== What the exercise asks ==
Exactly as written, retype the lines that run from the line holding "Open the Channels icon in the sidebar" through the end of the records below. Do not include pictures.

(Beginning of Data under study)

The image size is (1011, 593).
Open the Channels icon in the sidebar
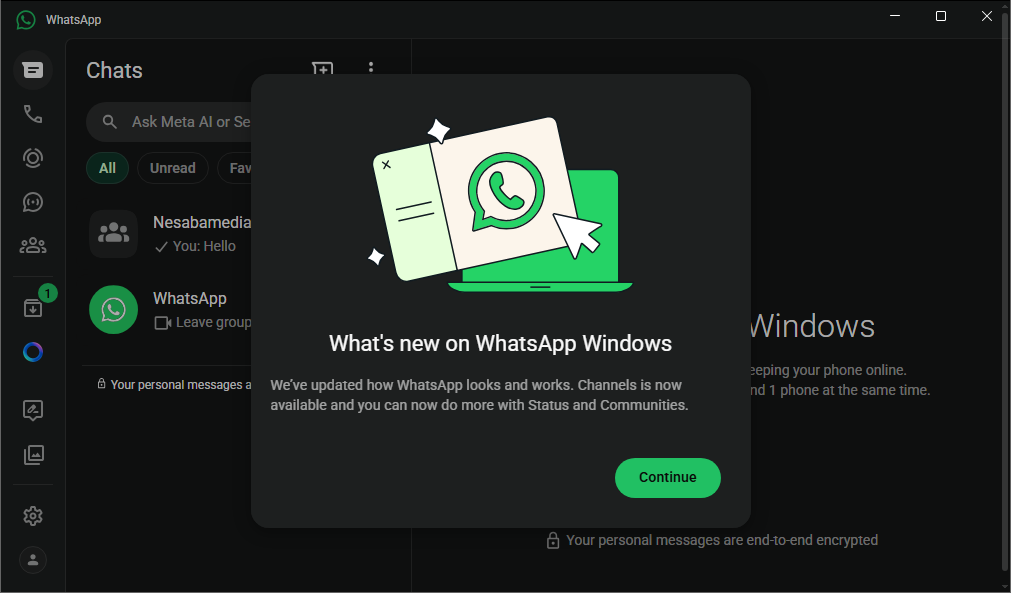click(33, 202)
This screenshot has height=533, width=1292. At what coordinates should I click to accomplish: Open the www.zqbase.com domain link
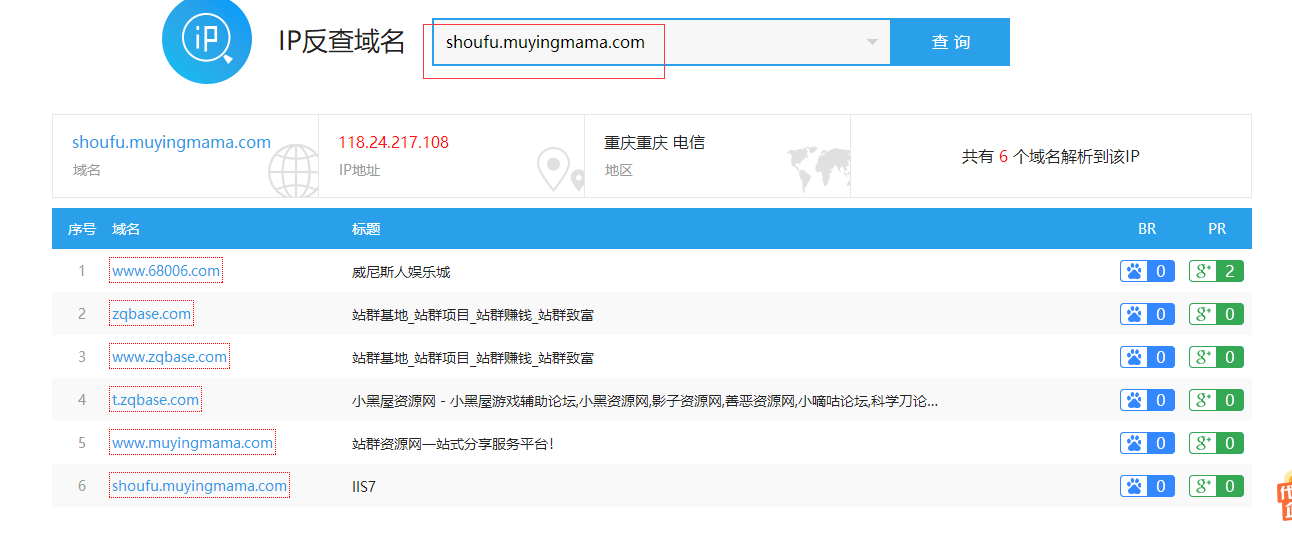click(169, 357)
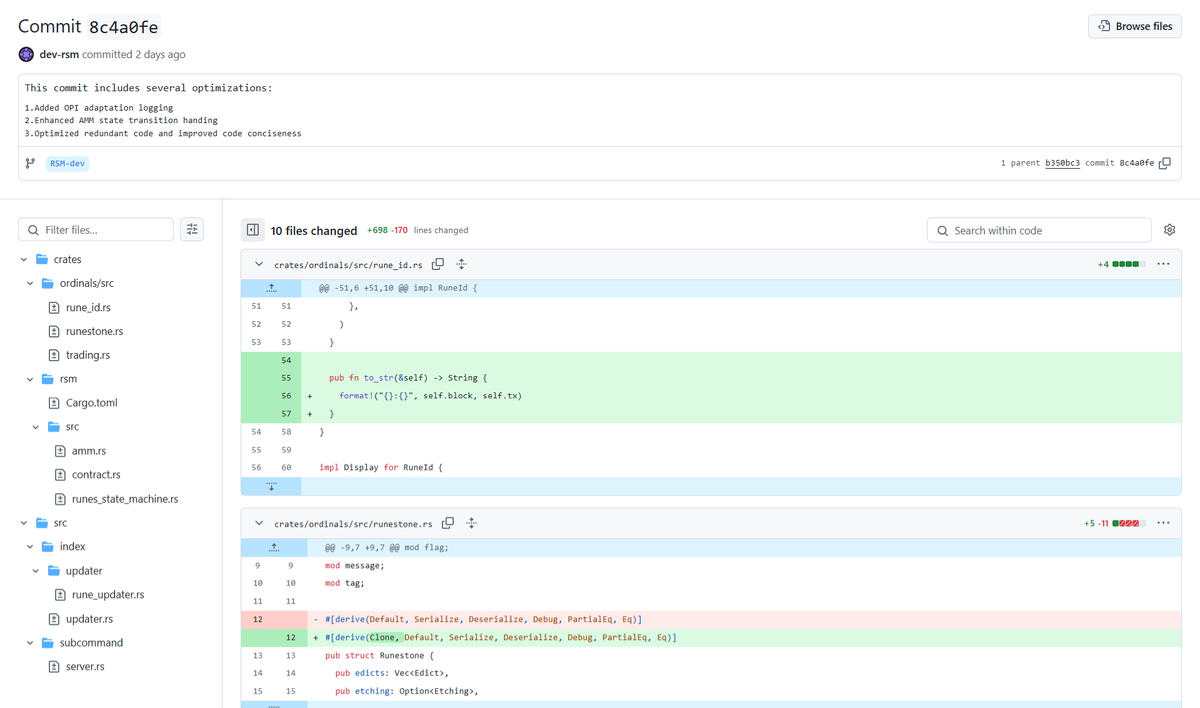Open filter options beside Filter files box
Image resolution: width=1200 pixels, height=708 pixels.
(192, 229)
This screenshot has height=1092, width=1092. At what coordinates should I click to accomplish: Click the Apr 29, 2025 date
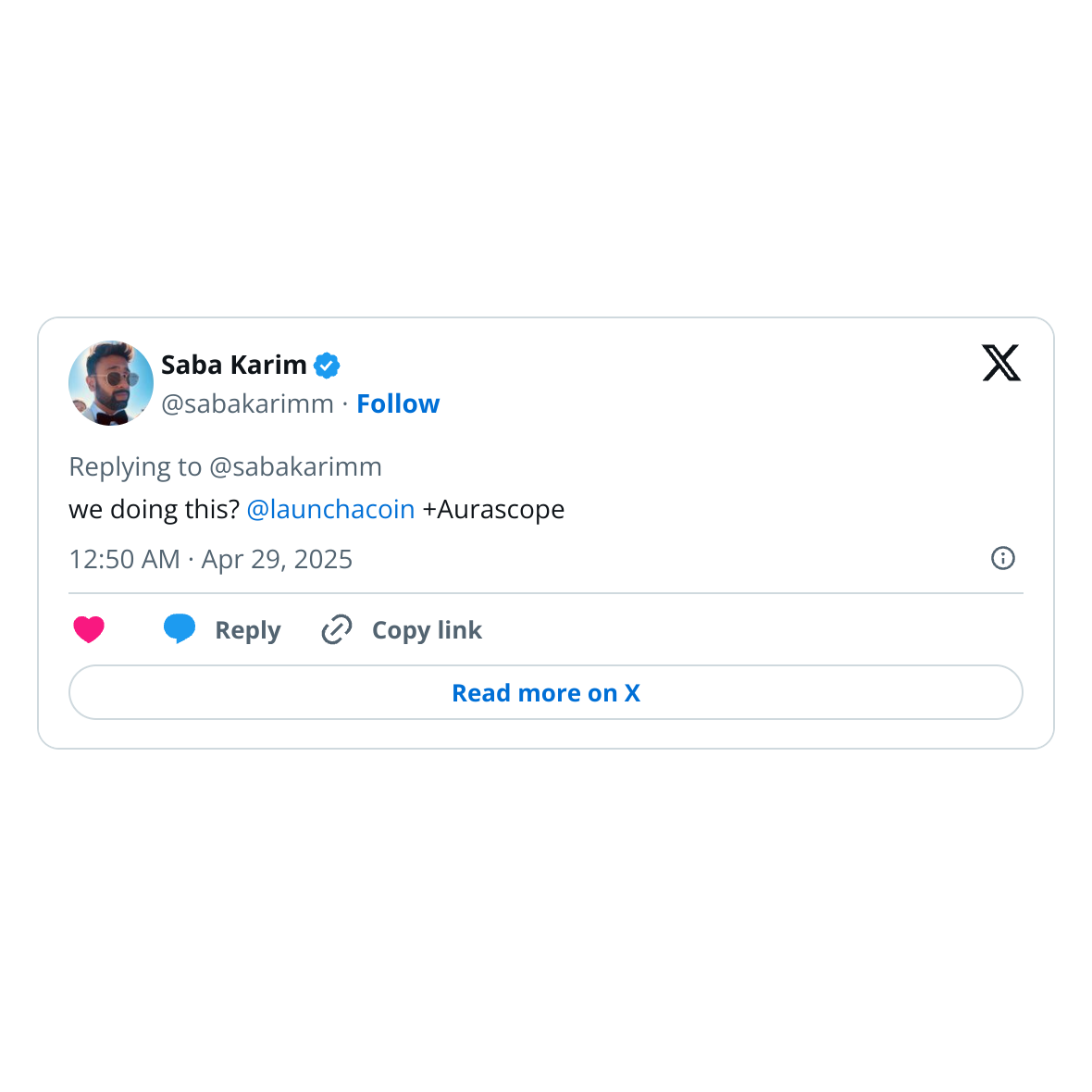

(End of Data under study)

== Solved problem ==
Open the Channels icon in the sidebar
click(33, 202)
This screenshot has height=533, width=1292. At what coordinates should I click to accomplish: Open the www.zqbase.com domain link
click(169, 357)
Open filter options beside Filter files box
Image resolution: width=1200 pixels, height=708 pixels.
(192, 229)
This screenshot has height=1092, width=1092. At what coordinates should I click to accomplish: Click the Apr 29, 2025 date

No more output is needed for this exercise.